Which lines of the data contain the string "computer"? Copy every one.

EXERCISE INPUTS Start Marker

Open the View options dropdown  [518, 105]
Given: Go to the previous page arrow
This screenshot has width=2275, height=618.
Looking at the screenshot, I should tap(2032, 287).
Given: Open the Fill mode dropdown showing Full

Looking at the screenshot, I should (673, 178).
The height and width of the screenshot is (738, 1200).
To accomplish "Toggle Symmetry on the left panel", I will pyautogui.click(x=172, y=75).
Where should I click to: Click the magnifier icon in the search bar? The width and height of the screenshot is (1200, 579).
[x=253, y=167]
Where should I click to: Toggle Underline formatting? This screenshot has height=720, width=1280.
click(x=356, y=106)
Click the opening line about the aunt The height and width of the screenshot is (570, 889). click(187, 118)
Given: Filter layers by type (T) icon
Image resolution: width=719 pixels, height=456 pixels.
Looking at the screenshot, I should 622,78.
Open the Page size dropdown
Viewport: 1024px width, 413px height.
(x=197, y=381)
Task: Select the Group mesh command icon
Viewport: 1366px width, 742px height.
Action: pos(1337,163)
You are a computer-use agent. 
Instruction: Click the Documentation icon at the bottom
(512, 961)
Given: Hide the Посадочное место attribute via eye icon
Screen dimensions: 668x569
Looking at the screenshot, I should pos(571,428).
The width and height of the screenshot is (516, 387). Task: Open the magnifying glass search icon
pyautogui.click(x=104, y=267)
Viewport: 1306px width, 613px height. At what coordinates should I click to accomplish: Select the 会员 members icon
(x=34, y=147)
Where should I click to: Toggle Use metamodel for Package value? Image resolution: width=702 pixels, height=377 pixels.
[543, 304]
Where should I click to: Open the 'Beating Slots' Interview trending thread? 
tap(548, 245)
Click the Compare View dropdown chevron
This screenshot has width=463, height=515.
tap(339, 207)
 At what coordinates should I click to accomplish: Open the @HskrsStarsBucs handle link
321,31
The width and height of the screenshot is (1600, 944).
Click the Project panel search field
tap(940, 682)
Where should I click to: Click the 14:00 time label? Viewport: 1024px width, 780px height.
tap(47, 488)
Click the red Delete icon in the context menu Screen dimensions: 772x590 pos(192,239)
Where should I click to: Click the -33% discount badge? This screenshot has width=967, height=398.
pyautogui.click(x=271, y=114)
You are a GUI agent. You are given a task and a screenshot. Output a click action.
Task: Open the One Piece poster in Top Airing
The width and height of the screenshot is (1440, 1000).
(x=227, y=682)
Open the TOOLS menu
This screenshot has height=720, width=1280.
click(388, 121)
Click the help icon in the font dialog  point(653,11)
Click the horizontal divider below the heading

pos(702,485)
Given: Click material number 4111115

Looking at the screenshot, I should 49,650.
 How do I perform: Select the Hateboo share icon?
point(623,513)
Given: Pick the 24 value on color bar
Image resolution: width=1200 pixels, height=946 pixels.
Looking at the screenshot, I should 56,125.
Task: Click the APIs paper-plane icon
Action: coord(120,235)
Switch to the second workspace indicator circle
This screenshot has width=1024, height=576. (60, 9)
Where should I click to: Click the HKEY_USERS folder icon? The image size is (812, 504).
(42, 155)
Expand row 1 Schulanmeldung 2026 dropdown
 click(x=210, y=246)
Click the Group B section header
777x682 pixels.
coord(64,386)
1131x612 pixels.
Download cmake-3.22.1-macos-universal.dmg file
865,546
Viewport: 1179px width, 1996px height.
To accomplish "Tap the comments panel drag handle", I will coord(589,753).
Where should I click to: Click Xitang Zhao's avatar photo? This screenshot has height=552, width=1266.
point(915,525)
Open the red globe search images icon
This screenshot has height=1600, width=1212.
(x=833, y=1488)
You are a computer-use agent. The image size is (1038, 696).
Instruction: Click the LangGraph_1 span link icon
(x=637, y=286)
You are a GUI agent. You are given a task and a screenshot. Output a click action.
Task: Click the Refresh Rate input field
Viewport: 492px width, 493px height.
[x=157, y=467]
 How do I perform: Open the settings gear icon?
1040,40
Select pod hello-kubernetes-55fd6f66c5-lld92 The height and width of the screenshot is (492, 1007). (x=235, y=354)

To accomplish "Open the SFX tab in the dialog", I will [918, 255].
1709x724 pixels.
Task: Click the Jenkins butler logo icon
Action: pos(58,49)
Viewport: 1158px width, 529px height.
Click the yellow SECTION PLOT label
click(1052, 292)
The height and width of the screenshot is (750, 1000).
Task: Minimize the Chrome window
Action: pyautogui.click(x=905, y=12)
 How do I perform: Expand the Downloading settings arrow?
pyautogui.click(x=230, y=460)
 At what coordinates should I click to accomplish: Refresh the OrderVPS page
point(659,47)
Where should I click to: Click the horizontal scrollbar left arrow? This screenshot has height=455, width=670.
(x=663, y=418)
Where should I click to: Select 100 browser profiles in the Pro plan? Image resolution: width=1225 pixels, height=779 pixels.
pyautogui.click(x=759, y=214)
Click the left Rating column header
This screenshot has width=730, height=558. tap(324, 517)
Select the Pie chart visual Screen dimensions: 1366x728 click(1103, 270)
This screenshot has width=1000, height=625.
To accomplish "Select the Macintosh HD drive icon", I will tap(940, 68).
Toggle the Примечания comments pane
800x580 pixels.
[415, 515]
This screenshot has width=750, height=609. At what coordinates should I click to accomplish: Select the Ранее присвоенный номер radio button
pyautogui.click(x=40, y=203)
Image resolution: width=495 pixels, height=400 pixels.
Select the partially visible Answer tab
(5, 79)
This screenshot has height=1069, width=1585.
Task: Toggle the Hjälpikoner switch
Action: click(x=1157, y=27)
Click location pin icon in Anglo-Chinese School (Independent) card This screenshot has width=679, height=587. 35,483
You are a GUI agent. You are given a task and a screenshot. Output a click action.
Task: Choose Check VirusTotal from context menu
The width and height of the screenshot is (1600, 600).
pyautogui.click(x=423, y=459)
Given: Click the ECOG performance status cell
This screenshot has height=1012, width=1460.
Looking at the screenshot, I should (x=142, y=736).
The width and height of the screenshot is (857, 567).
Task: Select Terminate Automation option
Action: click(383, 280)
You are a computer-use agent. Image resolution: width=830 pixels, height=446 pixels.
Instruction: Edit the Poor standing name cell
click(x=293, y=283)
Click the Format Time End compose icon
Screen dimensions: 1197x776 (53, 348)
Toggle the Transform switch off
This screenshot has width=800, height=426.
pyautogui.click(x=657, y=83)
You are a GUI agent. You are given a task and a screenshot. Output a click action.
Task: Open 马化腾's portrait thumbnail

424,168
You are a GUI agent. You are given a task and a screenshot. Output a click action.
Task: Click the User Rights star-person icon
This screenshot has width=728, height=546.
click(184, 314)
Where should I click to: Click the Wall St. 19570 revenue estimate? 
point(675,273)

EXERCISE INPUTS End Marker

TASK ANSWER:
You are a computer-use agent. 
You are a computer-use agent. The image size is (1038, 696).
You are a computer-use agent. Image resolution: width=830 pixels, height=446 pixels.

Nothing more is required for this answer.